» DIRECTION 1
Render this sentence from the talk about photographing dryer lint into Spanish: "What was interesting to me about it is that it was a conceptual rendering of a very personal space."
» DIRECTION 2
Pick up the talk about photographing dryer lint after its last sentence and keep it going.

» DOCUMENT EXCERPT
☆ ☆ ☆ ☆

I don't remember the numbers, but it kept accumulating. And this after two years
of collecting hair, I ended up with this. And then I also collected
lint from my clothes dryer. I called them Cycles for dryer cycles.

And they all had numbers on them. Maybe Seventeen Cycles. I'm kind of making up the numbers, but maybe Forty Eight Cycles. I was photographing these on the floor with my 4x5, turned down towards the floor.

So what was happening with the lint it was like coming up, getting closer and closer to my camera. And this was the final
number of lint cycles after two years. What was interesting to me about it is that it was a conceptual rendering of a very personal space. And since the kids didn't
want to pose for me anymore, I was still like shooting them in a way, 'cause this was the lint
from their clothing.

So I love that about it. Oh, this is an install shot. This is the way one curator hung it on this huge wall. It was really quite nice.

☆ ☆ ☆ ☆

» PROVIDED MATERIAL
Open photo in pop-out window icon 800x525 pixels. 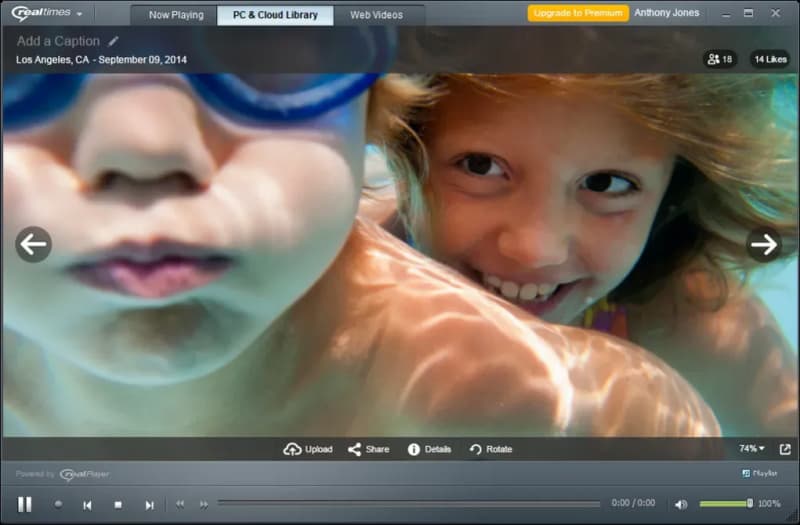785,449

☆ ☆ ☆ ☆

» WRITTEN RESPONSE 1
Lo que me interesaba de ello es que era una representación conceptual de un espacio muy personal.

» WRITTEN RESPONSE 2
So after working for about
20 years in black and white, one of the things that I found was I was always like months and months behind in the dark room, and I though I can't
deal with this any more. If I go to color maybe
things will be faster. Color is easier, right? And so in 2005 I decided to try color. This was, in fact, the
first photograph I made.

It was a test. My kids, two of the kids are mine. Two are my niece and nephew and a friend. I basically just got my 4x5 camera out and I asked them to
stand and just come out of the pool for a few minutes.

Just come out and stand in front of me. I just want to see what happens. And as they stood there, I picked a spot, and I said will you guys
just stand in front of me? And each of them, what was
really interesting about it is, how each of them took a certain position in front of the camera. Like my niece in the very front, this is my little Italian niece, was kind of very much going
to be in the front and center.

My daughter in the back,
she was like yeah, right, so she pulled back. Each kid kind of had a
little different personality and it was kind of interesting. I found it sort of, it was kind of fun, but more than that when
I got the film back, I was really, really surprised to see all the tension that was going on. There were five different personalities and even though they were a
group and they were together and they shared a strong history, each of them was a little
bit in their own world.

Like each one had their own very different thing going on. It seemed to me like there
was a lot of stuff going on. So I called this one
Tatiana, for my niece. And this was the beginning
of my work on relationships.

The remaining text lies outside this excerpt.